*** Extracted material ***

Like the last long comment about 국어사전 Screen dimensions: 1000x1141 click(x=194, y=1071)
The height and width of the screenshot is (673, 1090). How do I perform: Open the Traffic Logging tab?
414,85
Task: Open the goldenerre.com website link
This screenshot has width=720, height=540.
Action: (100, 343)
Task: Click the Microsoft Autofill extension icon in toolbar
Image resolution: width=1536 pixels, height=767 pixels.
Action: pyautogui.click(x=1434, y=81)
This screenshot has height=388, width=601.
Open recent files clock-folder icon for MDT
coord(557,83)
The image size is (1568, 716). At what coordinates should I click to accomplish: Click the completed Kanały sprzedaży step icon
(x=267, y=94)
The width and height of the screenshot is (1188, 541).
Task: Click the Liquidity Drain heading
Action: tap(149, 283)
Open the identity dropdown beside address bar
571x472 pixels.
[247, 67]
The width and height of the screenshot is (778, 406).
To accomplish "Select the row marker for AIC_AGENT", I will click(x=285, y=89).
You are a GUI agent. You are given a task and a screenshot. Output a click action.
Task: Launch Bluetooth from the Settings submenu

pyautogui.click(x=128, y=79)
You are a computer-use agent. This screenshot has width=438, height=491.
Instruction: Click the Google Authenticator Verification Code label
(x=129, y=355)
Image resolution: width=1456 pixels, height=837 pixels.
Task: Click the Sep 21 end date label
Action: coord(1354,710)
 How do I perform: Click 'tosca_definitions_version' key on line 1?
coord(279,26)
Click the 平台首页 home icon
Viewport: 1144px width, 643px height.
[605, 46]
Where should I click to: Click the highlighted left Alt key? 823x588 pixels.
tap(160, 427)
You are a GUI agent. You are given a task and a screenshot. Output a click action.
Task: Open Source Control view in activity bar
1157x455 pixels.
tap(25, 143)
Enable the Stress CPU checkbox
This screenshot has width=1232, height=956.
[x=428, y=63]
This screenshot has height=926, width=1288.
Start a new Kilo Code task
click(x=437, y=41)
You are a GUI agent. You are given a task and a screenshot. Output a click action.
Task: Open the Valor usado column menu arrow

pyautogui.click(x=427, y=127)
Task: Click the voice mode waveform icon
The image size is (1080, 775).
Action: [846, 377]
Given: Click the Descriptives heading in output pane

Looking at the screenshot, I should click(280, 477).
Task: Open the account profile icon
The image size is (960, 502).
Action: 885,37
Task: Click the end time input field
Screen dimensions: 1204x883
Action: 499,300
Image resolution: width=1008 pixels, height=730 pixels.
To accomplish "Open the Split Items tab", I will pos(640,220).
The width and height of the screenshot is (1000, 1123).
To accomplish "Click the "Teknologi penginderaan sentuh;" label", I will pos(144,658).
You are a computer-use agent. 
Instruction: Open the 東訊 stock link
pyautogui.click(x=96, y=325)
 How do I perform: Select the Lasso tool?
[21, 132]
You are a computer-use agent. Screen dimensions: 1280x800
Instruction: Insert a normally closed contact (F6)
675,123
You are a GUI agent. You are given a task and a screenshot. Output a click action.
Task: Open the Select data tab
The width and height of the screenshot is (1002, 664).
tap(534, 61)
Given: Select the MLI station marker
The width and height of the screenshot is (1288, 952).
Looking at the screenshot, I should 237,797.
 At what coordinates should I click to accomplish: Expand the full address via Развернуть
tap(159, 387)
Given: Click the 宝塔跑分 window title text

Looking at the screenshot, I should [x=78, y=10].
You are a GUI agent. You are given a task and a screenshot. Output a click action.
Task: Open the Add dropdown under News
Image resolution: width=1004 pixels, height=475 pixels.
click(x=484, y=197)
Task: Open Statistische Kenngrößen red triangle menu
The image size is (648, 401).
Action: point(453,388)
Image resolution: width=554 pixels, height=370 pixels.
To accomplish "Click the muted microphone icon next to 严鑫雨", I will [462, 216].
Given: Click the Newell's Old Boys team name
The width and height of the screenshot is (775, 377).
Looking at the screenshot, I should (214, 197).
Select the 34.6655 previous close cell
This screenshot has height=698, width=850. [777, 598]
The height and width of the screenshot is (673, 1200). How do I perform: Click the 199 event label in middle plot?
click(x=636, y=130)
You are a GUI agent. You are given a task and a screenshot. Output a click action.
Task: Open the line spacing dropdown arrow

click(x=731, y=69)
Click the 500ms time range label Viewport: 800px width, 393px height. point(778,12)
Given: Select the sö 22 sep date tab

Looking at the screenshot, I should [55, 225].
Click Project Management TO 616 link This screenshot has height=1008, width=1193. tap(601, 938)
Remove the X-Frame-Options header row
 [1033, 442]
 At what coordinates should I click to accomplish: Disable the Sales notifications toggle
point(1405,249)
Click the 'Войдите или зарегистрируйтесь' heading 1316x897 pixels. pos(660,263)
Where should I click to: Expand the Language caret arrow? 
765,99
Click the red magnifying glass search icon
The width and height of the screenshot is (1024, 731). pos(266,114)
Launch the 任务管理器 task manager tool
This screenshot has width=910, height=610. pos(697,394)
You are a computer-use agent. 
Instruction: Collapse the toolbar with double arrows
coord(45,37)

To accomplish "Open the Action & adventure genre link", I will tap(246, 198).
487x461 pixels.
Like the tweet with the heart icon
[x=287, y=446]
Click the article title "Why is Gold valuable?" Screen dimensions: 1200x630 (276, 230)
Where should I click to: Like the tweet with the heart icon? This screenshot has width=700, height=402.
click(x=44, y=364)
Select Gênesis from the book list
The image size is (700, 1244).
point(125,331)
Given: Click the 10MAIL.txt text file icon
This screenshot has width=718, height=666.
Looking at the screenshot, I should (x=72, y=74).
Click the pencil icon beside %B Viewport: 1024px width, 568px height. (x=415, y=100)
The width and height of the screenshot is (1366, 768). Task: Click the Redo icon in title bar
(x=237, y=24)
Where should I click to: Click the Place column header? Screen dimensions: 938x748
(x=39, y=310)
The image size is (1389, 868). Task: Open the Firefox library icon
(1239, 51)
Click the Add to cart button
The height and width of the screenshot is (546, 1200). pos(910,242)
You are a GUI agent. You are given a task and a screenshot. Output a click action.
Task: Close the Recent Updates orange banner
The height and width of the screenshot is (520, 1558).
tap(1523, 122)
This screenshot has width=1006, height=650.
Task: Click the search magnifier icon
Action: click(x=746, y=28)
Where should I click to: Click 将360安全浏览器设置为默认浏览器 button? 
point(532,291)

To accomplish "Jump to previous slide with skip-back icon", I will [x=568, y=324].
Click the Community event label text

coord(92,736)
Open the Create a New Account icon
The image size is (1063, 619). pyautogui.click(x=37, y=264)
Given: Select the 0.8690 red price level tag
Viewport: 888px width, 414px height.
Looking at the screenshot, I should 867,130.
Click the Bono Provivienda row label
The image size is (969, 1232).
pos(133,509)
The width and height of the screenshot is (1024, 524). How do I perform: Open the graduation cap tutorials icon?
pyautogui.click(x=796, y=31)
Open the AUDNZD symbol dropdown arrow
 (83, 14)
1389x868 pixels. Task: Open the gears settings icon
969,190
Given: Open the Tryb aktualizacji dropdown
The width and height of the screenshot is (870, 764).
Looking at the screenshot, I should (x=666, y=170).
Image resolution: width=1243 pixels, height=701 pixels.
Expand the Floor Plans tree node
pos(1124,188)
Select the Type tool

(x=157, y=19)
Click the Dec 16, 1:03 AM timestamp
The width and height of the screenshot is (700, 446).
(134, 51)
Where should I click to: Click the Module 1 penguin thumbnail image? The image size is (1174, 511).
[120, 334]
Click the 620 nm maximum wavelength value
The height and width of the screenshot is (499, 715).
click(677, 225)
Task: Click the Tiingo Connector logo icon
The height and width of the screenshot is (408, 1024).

*** End of Extracted material ***

▶ _Activity_: How many lines in the records contain the string "marker"? Give the number by itself.

▶ _Answer box_: 2